P630 Upadacitinib Improves Clinical Outcomes in Patients with Moderate to Severely Active Crohn’s Disease Irrespective of Previous Failure to Respond to Biologics or Conventional Therapies
Schreiber, S.W.(1)*;Lim, A.(2);Lacerda, A.P.(3);Allegretti, J.R.(4);Watanabe, K.(5);Lukin, D.(6);Dubenco, E.(3);Ford, S.(3);Oomen, J.(3);Zhou, Q.(3);Liu, J.(3);Louis, E.(7);
(1)University Hospital Schleswig-Holstein- Christian Alrechts University, Department Internal Medicine, Kiel, Germany;(2)University of Alberta, Division of Gastroenterology- Department of Medicine, Edmonton, Canada;(3)AbbVie, none, North Chicago, United States;(4)Brigham and Women's Hospital, Division of Gastroenterology- Department of Internal Medicine, Boston, United States;(5)Hyogo Medical University, Division of Gastroenterology and Hepatology- Department of Internal Medicine-, Hyogo, Japan;(6)New York Presbyterian/Weill Cornell Medical Center, Department of Gastroenterology and Hepatology, New York, United States;(7)University Hospital CHU of Liège, Hepato-Gastroenterology and Digestive Oncology Department, Liège, Belgium;
Upadacitinib (UPA), an oral, selective Janus kinase inhibitor, demonstrated significantly greater efficacy compared with placebo (PBO) in patients (pts) with moderately to severely active Crohn’s disease (CD) in phase 3 multicentre, double-blind, PBO-controlled induction U-EXCEL and U-EXCEED, and maintenance U-ENDURE trials.1-3 This analysis compared clinical outcomes in pts treated with UPA vs PBO once daily (QD) among pts without or with a history of biologic failure.
Eligible pts with an average daily very soft/liquid stool frequency (SF) ≥4 and/or abdominal pain score (APS) ≥2, plus a Simple Endoscopic Score for CD (excluding the narrowing component) ≥6 (≥4 for pts with isolated ileal disease) were randomized (2:1) to UPA 45 mg (UPA45) or PBO in U-EXCEL and U-EXCEED. Induction responders (≥30% decrease in average daily very soft/liquid SF and/or APS, neither worse than baseline) to 12-week (wk) UPA45 were re-randomized 1:1:1 for maintenance to UPA 15 mg (UPA15), UPA 30 mg (UPA30) or PBO QD in U-ENDURE. Clinical remission, response (CR-100), and maintenance of clinical remission, along with adverse events (AEs) were assessed through maintenance wk 52.

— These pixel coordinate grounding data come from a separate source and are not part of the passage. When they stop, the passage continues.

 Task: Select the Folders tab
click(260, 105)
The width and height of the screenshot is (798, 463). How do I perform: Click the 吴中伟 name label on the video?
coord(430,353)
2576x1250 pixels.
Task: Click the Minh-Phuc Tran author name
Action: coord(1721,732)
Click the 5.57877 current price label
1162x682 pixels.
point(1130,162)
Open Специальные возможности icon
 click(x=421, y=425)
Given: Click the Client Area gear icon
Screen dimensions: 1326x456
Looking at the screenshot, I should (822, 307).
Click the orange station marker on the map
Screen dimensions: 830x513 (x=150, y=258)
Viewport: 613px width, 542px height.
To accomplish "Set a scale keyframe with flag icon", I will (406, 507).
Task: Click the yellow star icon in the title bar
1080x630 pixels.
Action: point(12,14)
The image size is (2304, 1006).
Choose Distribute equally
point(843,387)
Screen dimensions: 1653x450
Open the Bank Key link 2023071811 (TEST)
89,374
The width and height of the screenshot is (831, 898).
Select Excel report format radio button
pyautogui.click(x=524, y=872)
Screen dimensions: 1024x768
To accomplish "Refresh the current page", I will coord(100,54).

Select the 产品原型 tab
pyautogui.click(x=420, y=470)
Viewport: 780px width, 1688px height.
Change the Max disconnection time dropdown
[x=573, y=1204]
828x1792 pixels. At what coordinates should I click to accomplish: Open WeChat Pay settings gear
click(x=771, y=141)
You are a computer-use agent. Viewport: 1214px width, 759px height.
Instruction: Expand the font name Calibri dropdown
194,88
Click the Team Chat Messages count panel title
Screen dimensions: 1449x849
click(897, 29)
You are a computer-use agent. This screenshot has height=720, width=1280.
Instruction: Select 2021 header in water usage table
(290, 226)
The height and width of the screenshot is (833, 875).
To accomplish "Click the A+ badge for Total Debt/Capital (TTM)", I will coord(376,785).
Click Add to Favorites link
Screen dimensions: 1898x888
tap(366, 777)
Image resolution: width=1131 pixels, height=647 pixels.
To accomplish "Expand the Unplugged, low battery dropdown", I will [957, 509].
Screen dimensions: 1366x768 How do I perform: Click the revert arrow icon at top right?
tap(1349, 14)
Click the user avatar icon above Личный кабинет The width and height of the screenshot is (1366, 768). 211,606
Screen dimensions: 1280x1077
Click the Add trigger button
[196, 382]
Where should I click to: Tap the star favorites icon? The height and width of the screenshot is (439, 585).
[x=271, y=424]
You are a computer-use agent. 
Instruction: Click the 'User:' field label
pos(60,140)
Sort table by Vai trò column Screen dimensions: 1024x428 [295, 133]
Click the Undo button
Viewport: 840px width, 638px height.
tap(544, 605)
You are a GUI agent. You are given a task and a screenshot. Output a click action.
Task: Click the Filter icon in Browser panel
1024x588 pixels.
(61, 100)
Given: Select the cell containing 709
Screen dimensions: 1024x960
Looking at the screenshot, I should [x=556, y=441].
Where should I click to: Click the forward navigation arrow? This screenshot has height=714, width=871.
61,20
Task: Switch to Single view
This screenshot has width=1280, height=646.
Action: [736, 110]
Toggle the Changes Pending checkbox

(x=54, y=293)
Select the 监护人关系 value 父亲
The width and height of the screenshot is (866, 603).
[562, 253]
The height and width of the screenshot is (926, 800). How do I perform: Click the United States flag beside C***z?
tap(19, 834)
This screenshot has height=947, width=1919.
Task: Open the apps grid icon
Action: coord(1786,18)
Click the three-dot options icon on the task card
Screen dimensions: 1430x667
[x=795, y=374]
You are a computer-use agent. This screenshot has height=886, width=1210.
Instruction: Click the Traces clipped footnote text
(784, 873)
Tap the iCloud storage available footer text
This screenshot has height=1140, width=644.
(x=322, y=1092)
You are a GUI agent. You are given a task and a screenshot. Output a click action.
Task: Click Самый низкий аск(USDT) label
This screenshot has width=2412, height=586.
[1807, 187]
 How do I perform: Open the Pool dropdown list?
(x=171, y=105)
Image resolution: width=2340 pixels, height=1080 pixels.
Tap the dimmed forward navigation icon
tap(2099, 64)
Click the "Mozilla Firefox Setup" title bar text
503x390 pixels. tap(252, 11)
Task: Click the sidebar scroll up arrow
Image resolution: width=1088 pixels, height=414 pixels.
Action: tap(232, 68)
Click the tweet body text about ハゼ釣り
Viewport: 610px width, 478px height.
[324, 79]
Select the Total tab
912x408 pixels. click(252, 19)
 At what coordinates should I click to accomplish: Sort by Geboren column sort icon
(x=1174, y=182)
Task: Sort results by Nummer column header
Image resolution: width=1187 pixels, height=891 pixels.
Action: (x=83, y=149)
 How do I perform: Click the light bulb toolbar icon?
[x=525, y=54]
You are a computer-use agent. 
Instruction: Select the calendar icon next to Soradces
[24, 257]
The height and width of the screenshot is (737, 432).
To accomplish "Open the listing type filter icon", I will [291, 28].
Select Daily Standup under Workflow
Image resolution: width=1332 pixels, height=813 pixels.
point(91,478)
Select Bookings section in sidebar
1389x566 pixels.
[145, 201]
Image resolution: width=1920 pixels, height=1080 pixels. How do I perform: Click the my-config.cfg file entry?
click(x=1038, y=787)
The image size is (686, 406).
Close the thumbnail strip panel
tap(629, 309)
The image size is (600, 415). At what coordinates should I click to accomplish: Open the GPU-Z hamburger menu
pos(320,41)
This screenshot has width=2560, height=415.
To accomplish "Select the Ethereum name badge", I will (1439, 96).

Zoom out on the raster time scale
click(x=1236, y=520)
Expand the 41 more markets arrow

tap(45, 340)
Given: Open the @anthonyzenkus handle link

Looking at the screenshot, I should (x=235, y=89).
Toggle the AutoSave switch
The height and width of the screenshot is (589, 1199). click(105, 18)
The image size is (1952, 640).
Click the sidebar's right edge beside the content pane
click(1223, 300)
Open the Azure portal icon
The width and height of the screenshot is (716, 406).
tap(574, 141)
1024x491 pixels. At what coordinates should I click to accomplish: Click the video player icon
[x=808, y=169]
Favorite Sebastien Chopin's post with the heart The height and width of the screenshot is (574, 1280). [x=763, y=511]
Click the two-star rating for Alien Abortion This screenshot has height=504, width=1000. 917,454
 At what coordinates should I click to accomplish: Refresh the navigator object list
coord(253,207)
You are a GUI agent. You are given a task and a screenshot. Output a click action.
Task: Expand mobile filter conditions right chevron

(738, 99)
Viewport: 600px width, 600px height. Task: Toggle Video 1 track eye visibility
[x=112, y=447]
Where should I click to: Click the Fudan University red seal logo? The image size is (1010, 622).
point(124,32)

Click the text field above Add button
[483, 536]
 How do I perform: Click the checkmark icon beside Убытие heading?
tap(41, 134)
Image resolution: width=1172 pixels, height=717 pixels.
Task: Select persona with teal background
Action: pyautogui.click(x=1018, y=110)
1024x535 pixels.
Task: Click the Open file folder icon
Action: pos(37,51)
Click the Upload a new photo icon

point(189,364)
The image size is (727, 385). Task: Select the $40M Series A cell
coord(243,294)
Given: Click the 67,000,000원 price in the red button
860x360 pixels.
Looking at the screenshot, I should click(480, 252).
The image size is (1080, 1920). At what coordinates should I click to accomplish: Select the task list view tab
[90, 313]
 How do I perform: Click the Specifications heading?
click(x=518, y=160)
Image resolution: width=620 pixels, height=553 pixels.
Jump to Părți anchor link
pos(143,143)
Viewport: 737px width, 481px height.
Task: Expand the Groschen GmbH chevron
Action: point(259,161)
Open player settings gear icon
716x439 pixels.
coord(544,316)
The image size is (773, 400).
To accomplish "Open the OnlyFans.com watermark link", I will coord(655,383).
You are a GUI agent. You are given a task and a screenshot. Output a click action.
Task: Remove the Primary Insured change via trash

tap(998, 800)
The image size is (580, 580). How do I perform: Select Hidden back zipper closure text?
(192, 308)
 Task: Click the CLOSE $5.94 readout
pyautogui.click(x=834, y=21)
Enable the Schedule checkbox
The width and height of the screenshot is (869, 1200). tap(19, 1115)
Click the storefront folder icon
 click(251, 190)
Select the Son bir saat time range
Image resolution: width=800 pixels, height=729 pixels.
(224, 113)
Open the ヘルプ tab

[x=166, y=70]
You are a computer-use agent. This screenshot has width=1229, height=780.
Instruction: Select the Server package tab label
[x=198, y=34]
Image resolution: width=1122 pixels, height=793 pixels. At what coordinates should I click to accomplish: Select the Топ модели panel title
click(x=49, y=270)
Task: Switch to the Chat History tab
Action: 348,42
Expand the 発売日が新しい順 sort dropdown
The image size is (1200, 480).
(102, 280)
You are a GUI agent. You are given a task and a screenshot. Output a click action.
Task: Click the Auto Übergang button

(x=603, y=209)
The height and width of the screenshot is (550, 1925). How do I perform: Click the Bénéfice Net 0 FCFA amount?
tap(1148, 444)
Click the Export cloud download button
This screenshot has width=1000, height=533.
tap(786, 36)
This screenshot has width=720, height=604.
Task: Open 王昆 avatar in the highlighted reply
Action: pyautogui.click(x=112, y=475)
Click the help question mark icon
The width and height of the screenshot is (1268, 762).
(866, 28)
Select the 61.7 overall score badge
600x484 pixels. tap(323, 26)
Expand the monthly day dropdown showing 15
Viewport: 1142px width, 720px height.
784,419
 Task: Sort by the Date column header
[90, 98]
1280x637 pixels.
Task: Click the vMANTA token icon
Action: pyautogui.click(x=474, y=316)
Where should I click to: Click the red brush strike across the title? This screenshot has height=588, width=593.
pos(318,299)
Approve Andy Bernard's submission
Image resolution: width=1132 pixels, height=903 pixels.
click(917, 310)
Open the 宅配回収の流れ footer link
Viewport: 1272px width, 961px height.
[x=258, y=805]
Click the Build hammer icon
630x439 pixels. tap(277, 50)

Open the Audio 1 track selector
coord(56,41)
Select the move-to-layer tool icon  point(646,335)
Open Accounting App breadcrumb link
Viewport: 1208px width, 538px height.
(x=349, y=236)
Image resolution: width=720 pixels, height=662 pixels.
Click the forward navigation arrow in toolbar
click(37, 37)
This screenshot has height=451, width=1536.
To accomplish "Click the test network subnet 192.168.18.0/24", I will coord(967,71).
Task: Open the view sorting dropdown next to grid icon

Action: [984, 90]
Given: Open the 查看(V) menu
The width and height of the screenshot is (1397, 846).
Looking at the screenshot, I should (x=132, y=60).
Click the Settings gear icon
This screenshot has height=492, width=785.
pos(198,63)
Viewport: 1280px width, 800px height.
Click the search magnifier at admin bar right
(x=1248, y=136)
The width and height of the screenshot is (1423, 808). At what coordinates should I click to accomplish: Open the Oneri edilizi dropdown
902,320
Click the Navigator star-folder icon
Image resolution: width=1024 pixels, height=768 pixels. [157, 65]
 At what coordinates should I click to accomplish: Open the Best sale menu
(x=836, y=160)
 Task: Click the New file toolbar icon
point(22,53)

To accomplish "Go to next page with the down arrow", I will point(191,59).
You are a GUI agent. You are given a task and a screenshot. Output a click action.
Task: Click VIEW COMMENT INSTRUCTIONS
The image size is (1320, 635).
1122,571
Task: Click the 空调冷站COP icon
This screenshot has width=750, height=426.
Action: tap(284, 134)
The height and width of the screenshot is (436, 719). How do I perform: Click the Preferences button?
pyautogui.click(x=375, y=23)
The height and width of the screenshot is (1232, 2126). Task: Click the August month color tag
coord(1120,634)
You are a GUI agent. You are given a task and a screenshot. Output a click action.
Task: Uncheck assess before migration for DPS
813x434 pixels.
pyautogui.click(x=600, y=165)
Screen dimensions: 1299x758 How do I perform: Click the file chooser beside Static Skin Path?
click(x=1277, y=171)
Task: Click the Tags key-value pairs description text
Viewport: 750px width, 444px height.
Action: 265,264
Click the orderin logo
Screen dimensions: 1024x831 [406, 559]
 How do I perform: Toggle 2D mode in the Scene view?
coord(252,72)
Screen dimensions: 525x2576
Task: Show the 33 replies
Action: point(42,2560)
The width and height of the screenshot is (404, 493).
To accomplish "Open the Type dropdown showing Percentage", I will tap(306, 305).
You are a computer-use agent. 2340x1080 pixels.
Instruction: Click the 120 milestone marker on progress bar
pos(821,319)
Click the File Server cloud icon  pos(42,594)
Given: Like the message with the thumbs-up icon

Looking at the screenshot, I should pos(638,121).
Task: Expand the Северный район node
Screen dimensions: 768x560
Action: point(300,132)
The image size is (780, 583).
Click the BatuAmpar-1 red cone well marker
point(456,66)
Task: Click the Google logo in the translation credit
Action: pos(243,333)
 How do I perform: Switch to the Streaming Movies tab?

Baseline demographics/characteristics were similar for all treatment groups; pts with prior biologic failure were 71.5% PBO and 72.0% UPA45 in induction and 76.4% PBO, 73.4% UPA15 and 75.6% UPA30 in maintenance. Among pts without/with biologic failure history, those treated with UPA45 exhibited higher rates for clinical remission at wk 12 (CDAI: UPA45 54.1%/40.5% vs PBO 39.4%/19.4%; SF/APS: UPA45 54.0%/42.2% vs PBO 28.3%/14.1%, Fig. 1A). Similar results were observed at wk 52 with UPA15 and UPA30 vs PBO (Fig. 1B). Irrespective of biologic failure status, a higher proportion of patients on either UPA dose maintained clinical remission from maintenance wk 0 to wk 52 (Fig. 1C). Higher proportions of pts with prior biologic failure achieved CR-100 with UPA45 vs PBO at wk 12 (53.2% vs 26. 9%); at wk 52 differences from PBO were found for either UPA dose in pts without or with prior biologic failure (Fig. 1D). Serious AEs and serious infections were similar across treatment groups (Tables 1-2). No tuberculosis or adjudicated cardiovascular events were reported. Malignancy, opportunistic infections, thrombotic events, and gastrointestinal perforations were infrequent (<1.0% or 10 E/100PY).
All upadacitinib doses achieved greater clinical efficacy than placebo during induction and maintenance periods, irrespective of patient prior exposure to biologic therapy, with an acceptable safety profile.